Efficient Long Sequence Modeling via State Space Augmented Transformer (2212.08136v1)

Abstract: Transformer models have achieved superior performance in various natural language processing tasks. However, the quadratic computational cost of the attention mechanism limits its practicality for long sequences. There are existing attention variants that improve the computational efficiency, but they have limited ability to effectively compute global information. In parallel to Transformer models, state space models (SSMs) are tailored for long sequences, but they are not flexible enough to capture complicated local information. We propose SPADE, short for $\underline{\textbf{S}}$tate s$\underline{\textbf{P}}$ace $\underline{\textbf{A}}$ugmente$\underline{\textbf{D}}$ Transform$\underline{\textbf{E}}$r. Specifically, we augment a SSM into the bottom layer of SPADE, and we employ efficient local attention methods for the other layers. The SSM augments global information, which complements the lack of long-range dependency issue in local attention methods. Experimental results on the Long Range Arena benchmark and LLMing tasks demonstrate the effectiveness of the proposed method. To further demonstrate the scalability of SPADE, we pre-train large encoder-decoder models and present fine-tuning results on natural language understanding and natural language generation tasks.

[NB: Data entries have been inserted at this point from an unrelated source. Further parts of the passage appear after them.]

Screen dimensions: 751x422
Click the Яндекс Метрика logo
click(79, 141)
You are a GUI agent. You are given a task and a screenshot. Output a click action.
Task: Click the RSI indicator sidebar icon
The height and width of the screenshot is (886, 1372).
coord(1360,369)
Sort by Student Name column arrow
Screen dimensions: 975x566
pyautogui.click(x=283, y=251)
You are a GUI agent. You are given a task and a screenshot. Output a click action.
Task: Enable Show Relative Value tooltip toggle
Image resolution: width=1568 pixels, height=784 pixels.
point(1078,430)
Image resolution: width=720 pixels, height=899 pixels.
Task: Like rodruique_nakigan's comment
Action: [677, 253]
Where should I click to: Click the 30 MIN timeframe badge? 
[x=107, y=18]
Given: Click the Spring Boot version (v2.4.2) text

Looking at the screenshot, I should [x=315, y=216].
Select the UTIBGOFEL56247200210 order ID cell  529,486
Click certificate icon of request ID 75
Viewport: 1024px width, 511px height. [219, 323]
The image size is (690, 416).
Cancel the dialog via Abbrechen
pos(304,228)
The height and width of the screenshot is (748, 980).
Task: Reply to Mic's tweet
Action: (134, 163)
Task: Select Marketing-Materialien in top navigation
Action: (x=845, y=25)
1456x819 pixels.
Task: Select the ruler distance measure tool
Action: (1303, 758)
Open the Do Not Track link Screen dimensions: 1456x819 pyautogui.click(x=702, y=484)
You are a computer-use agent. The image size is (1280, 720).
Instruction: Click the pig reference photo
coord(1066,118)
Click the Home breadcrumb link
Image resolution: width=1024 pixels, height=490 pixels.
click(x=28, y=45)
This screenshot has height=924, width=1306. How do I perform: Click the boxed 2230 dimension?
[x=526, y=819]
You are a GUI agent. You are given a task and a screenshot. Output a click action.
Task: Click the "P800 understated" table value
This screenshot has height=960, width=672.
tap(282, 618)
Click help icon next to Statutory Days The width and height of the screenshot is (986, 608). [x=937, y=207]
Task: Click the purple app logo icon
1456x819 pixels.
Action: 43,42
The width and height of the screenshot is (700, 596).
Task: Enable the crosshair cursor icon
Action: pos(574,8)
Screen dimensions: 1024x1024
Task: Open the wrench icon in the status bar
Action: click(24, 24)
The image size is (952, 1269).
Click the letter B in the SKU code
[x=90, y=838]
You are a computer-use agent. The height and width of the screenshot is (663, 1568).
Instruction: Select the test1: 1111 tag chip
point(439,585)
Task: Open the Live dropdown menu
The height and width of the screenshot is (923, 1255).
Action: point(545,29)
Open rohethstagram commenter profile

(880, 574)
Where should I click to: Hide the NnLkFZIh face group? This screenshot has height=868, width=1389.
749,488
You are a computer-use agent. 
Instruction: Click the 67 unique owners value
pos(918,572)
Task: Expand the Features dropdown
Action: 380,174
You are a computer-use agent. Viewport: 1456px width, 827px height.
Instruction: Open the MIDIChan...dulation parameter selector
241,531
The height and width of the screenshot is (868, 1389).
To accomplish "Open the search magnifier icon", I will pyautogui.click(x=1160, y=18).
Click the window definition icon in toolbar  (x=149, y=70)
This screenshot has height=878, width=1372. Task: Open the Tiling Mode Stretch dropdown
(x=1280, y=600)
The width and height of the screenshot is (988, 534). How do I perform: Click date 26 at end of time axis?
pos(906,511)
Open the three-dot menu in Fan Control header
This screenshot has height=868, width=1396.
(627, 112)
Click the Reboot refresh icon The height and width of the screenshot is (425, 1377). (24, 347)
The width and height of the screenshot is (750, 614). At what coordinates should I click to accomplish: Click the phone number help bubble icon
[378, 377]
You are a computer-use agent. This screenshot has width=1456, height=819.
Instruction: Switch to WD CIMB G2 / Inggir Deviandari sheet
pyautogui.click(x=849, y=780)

Efficient Long Sequence Modeling via State Space Augmented Transformer

Introduction

The paper presents SPADE (State sPace AugmenteD TransformEr), a novel approach to model long sequences efficiently. The advent of Transformer models revolutionized natural language processing tasks; however, their quadratic complexity regarding sequence length makes them computationally prohibitive for longer sequences. By integrating State Space Models (SSMs) and efficient local attention mechanisms, SPADE aims to overcome these limitations, offering a promising solution to balance global and local information processing.

Background

Transformers rely on full attention mechanisms to calculate dependencies between all token pairs, leading to O(L^2) complexity. Although effective in handling short sequences, this poses a challenge for longer sequences due to escalated computational resources and the potential for overfitting. SSMs, tailored for long sequences processing, lack the flexibility to capture intricate local dependencies. This paper proposes a hybrid approach that leverages the strengths of both models, aiming to effectively manage the trade-off between computational efficiency and modeling capabilities for long sequence tasks.

Methodology

The SPADE architecture integrates a SSM at its bottom layer for coarse global information processing, followed by layers equipped with local attention mechanisms to refine this information and capture detailed local dependencies. This design leverages the efficiency of SSMs in handling global dependencies and the effectiveness of local attention mechanisms for detailed context capture without incurring the quadratic computational penalty.

Efficiency and Scalability

Empirical results demonstrate SPADE's efficiency and scalability, significantly outperforming baseline models on various tasks. For instance, SPADE outperforms all baselines on the Long Range Arena benchmark, indicative of its superior modeling capability for long sequences. Moreover, SPADE achieves impressive results in autoregressive LLMing, showcasing its applicability to both understanding and generation tasks without necessitating the SSM layer's retraining.

Implications and Future Developments

The introduction of SPADE marks a significant step towards efficient long-range dependency modeling, highlighting the potential of hybrid models in tackling the challenges associated with long sequence processing. It opens avenues for future research in exploring other combinations of global and local mechanisms, further optimization of the architecture, and the expansion of its applications beyond natural language processing.

Conclusions

SPADE represents a novel and efficient approach to long sequence modeling, addressing the limitations of existing Transformer models and SSMs. By combining global and local information processing strategies, it achieves superior performance across multiple benchmarks while maintaining computational efficiency. This research advances the field of AI, particularly in handling long sequences, and sets the stage for future explorations in the field of efficient, scalable LLMs.